The Civil War has been called many things. Among them is the belief that the struggle was “one vast experiment in the determination of how much injury the human body can endure”.

Sickness and disease were constant companions of soldiers both South and North. Whether ailments associated with childhood, or epidemics a part of any army camp, uncontrollable germs waged their own war in the 1860s. By far the most prevalent of all Civil War diseases was officially known as diarrhea and/or dysentery. It was the illness that soldiers mentioned most, simply because it was the malady that struck – and killed – the largest number of men on both sides.

Physicians at the time disagreed over what diarrhea and dysentery actually were. The two words were generally used interchangeably, and the two diseases were always grouped together for statistical purposes. In truth, diarrhea is a symptom, while dysentery is a disease. Civil War surgeons made no such differentiation. Intestinal disorders were the biggest killers, no matter what you called them.

One physician felt that “more soldiers were permanently disabled and lost to the service from these diseases than from the disability following accidents of battle”. That was true. Among the 2,000,000 men who served in the Union armies, there were 1,900,000 reported cases of diarrhea and dysentery. How many tens of thousands of others suffered in silence can never be known.

These sicknesses struck hard early in the war, thanks in large part to deficiencies in food, medicines, and sanitary facilities. Yet while such other diseases as typhoid fever and malaria diminished during the conflict, the incidence of diarrhea and dysentery steadily increased. Rare indeed was a Civil War soldier who did not have at least one severe attack of “the flux”, “the Tennessee Trots”, or “the Virginia Quick Steps”, as soldiers labelled the illness.

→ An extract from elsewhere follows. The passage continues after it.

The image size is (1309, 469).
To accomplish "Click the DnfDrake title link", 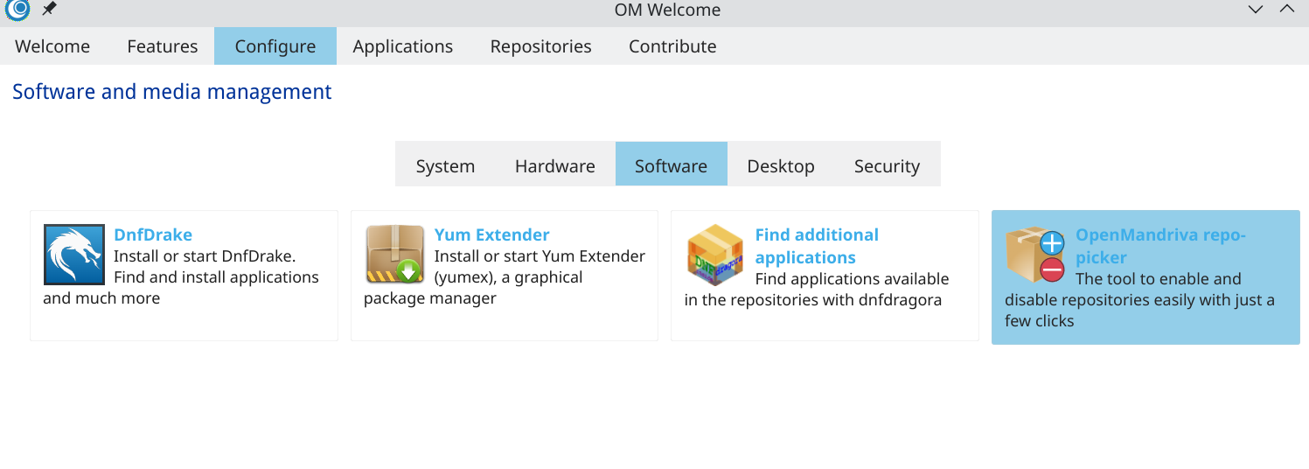I will [153, 235].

Bitter humor swirled around the crippling diseases. It was a standing joke among surgeons that bowels were of more consequence than brains. And when a soldier was discharged for chronic diarrhea, a slang phrase was that he “hasn’t got the guts to stand it” in the army.

Neither diarrhea or dysentery is necessarily fatal, although each can be. Certainly the diseases usually left soldiers as easy targets for the host of other illnesses rampant in camp or hospital. One Johnny Reb wrote his wife that he had “the Bowel complaint”, but he reassured her by adding: “That is nothing much in camp, for they nearly all get it.”

An Illinois soldier who barely survived an attack commented: “Inflammation of the bowels was so severe and painful that it seemed as though death would be a welcome relief.” The diary of Luther Jackson of the 12th Iowa contains this entry for June 1, 1862: “I am still suffering from diarrhea. I lie still all the time, hoping to be better soon.” Jackson died eight days later.

Because 19th Century physicians knew so little about intestinal disorders, they prescribed anything and everything as treatment. Favorite “medications” were whiskey as well as such purgatives as turpentine and castor oil, which, of course, further inflamed the intestinal tract.

A tragic case in point was Private John Leopold of the 74th Pennsylvania. In October, 1863, he was hospitalized after three months of chronic diarrhea. Surgeons then plied Leopold with large doses of lead acetate, a mixture of laudanum and whiskey, aromatic sulfuric acid, tincture of opium, silver nitrate, belladonna, calomel, and ipecac. When nothing worked, the physicians applied steaming mustard plasters to the chest. Leopold mercifully died after twelve days of such treatment.

He was unquestionably one of the silent heroes of a nasty war.